Collect every line in the records below that contains the word "Ensino".

(Stored data entries)
»»
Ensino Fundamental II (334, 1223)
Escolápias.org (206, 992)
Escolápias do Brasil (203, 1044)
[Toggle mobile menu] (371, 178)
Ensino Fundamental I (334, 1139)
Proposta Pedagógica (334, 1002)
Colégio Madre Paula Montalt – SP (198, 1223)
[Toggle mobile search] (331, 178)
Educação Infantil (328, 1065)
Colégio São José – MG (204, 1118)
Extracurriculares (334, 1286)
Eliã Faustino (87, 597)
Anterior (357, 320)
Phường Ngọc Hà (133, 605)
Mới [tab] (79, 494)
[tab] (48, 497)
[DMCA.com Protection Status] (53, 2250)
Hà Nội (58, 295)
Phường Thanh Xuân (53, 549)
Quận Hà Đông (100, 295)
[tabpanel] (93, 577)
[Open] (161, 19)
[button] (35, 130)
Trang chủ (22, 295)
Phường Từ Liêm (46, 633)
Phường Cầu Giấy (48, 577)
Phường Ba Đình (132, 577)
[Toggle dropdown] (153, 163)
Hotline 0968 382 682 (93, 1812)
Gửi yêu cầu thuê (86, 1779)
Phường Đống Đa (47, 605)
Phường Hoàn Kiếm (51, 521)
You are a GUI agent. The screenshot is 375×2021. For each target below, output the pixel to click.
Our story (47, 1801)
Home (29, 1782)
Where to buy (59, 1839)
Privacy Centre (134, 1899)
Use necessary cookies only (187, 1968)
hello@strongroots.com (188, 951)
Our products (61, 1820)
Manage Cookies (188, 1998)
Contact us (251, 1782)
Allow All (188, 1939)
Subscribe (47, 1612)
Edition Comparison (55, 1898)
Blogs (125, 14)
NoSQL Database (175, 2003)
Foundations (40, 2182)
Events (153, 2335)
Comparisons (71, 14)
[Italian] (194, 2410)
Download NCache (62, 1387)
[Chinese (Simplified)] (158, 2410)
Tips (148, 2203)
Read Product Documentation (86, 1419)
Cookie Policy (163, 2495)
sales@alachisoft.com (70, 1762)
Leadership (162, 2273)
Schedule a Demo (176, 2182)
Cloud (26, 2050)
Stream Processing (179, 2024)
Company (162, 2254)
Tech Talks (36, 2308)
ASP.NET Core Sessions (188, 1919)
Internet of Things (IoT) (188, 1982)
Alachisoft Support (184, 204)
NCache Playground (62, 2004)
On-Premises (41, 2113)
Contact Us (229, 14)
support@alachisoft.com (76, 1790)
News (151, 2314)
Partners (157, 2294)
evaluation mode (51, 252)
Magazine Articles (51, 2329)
««
• WRITTEN SOLUTION:
Ensino Fundamental II (334, 1223)
Ensino Fundamental I (334, 1139)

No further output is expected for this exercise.